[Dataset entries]
_ _ _ _ _ _ _
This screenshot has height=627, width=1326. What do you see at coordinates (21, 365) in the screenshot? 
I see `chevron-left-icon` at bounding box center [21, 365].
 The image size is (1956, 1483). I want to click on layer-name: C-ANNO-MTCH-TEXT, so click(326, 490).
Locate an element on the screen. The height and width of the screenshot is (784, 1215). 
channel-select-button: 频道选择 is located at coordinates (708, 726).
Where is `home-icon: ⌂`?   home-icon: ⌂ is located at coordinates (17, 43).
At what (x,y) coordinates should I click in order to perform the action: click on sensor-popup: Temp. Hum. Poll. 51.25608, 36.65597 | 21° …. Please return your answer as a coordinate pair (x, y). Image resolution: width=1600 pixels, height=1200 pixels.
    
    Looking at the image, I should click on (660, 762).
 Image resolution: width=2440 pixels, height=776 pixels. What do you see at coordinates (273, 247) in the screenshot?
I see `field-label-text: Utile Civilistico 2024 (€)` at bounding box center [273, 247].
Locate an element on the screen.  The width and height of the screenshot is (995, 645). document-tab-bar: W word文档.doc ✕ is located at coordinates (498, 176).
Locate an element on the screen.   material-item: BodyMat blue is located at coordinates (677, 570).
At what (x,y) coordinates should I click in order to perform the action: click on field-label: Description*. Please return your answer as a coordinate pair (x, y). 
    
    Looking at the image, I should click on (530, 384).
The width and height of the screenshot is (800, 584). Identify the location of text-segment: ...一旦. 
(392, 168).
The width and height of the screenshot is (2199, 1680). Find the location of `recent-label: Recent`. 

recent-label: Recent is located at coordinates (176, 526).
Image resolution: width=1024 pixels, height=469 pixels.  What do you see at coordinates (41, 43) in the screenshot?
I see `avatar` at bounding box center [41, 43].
_ _ _ _ _ _ _
# Exercise instructions:
Please reproduce every one of the records above word for word.

# The completed task:
This screenshot has height=627, width=1326. What do you see at coordinates (21, 365) in the screenshot? 
I see `chevron-left-icon` at bounding box center [21, 365].
 The image size is (1956, 1483). I want to click on layer-name: C-ANNO-MTCH-TEXT, so click(326, 490).
Locate an element on the screen. The height and width of the screenshot is (784, 1215). 
channel-select-button: 频道选择 is located at coordinates (708, 726).
Where is `home-icon: ⌂`?   home-icon: ⌂ is located at coordinates (17, 43).
At what (x,y) coordinates should I click in order to perform the action: click on sensor-popup: Temp. Hum. Poll. 51.25608, 36.65597 | 21° …. Please return your answer as a coordinate pair (x, y). Image resolution: width=1600 pixels, height=1200 pixels.
    
    Looking at the image, I should click on (660, 762).
 Image resolution: width=2440 pixels, height=776 pixels. What do you see at coordinates (273, 247) in the screenshot?
I see `field-label-text: Utile Civilistico 2024 (€)` at bounding box center [273, 247].
Locate an element on the screen.  The width and height of the screenshot is (995, 645). document-tab-bar: W word文档.doc ✕ is located at coordinates (498, 176).
Locate an element on the screen.   material-item: BodyMat blue is located at coordinates (677, 570).
At what (x,y) coordinates should I click in order to perform the action: click on field-label: Description*. Please return your answer as a coordinate pair (x, y). 
    
    Looking at the image, I should click on (530, 384).
The width and height of the screenshot is (800, 584). Identify the location of text-segment: ...一旦. 
(392, 168).
The width and height of the screenshot is (2199, 1680). Find the location of `recent-label: Recent`. 

recent-label: Recent is located at coordinates (176, 526).
Image resolution: width=1024 pixels, height=469 pixels.  What do you see at coordinates (41, 43) in the screenshot?
I see `avatar` at bounding box center [41, 43].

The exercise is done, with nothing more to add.